In order to prove the space is not complete w.r.t to the given norm, we have to find a Cauchy sequence in the space but it does not converge to an element in the given set.

My attempt was taking $(Z^n) = ( (1,0,0, ... ) , (1, 1/2, 0, 0, ... ), ....)$ I tried to prove this is Cauchy and ended up with,

here $m>n$,

$\lVert Z^n - Z^m \rVert \leq \dfrac {(m-n)^{1/2}}{n}$

how could I make this arbitrarily small? ($<\epsilon$)

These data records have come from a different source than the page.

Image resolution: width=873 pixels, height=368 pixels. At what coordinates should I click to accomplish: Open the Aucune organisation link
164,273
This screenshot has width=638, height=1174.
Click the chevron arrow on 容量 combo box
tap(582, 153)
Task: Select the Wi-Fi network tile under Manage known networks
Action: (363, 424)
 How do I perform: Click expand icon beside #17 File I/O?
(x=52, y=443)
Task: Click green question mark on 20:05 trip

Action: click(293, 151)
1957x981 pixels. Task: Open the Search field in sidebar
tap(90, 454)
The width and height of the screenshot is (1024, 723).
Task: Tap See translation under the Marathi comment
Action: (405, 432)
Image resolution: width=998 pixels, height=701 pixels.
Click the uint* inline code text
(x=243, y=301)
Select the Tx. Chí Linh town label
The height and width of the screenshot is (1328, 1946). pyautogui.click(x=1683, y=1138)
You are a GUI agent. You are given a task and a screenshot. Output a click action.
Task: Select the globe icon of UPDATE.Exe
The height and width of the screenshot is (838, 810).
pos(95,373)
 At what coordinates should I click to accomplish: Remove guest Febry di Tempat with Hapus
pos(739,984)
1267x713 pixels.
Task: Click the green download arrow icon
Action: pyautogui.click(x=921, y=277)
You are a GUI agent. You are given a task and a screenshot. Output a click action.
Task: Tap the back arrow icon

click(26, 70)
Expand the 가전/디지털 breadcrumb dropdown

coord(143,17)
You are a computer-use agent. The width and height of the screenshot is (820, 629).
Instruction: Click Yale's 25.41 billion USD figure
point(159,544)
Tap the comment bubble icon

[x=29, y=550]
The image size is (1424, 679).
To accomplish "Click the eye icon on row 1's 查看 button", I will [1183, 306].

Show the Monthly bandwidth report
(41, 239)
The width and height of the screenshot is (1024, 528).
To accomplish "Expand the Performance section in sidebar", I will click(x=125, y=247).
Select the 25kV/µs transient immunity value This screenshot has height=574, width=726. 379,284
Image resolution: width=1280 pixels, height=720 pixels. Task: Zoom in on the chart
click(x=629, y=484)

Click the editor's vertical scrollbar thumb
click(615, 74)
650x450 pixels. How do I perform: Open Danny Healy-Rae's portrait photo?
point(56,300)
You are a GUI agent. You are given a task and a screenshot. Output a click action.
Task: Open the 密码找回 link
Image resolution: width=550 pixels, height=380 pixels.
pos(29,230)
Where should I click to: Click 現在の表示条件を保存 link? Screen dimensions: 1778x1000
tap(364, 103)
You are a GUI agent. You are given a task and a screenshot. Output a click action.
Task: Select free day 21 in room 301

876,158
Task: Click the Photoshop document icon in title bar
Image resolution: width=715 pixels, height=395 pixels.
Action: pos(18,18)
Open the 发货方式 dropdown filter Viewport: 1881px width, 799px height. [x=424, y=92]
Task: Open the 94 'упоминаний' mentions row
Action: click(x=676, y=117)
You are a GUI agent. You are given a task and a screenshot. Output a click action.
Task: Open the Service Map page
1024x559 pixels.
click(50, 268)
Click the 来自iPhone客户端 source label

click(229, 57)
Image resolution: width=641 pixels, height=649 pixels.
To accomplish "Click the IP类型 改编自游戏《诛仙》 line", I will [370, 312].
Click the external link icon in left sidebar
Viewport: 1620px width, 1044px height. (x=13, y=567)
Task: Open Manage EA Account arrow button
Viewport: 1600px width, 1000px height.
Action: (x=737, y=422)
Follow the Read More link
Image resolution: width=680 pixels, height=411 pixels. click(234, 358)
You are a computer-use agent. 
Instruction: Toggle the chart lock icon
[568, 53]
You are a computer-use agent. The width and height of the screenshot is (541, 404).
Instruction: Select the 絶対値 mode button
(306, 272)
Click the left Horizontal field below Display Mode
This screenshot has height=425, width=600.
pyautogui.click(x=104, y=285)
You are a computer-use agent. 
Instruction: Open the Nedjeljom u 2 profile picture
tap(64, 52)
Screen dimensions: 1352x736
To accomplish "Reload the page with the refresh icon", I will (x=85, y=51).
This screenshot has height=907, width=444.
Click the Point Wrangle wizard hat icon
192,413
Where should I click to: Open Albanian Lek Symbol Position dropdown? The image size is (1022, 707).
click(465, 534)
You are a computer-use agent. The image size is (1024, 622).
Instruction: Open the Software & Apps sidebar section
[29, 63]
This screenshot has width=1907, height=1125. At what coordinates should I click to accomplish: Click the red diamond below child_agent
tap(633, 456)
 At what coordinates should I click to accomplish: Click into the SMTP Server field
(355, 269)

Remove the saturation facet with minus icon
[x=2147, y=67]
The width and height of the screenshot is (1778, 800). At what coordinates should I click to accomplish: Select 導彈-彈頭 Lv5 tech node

here the $n$th term of the sequence would be $Z^n = (1,1/2,1/3,...,1/n,0,0,0...)$ So when $n \rightarrow \infty$, $z^n$ has infinitely many non zero terms, would that be enough to say the space is incomeplete?

Answer 1

It is enough because of the following argument: Convergence in 2-norm implies convergence of each coordinate. It follows that if your sequence converges in the norm them the limit has to be $(1,\frac 1 2,\frac 1 3, \frac 1 4,....)$, but this last sequence has infinitely many non-zero terms.

Answer 2

As you say, if $m>n$, $$ Z^m-Z^n=\Big(0,\ldots,0,\frac1{n+1},\ldots,\frac1m,0,\ldots\Big). $$ So $$ \|Z^m-Z^n\|_2^2=\sum_{k=n+1}^m\frac1{k^2}\leq\int_n^\infty\frac1{x^2}\,dx=\frac1n. $$ So the sequence is Cauchy: given $\varepsilon>0$, choose $n_0$ with $n_0\geq\frac1{\sqrt \varepsilon}$. Then for any $n,m\geq n_0$ you have $\|Z^n-Z^m\|<\varepsilon$.

Your space embeds naturally in $\ell^2(\mathbb N)$. There it is easy to check that $Z^n\to Z$, where $Z=(1,\frac12,\frac13,\ldots)$. Since $Z$ is not in the space $c_{00}$ of finitely supported sequences and since limits are unique, the sequence $\{Z^n\}$ does not converge in $c_{00}$.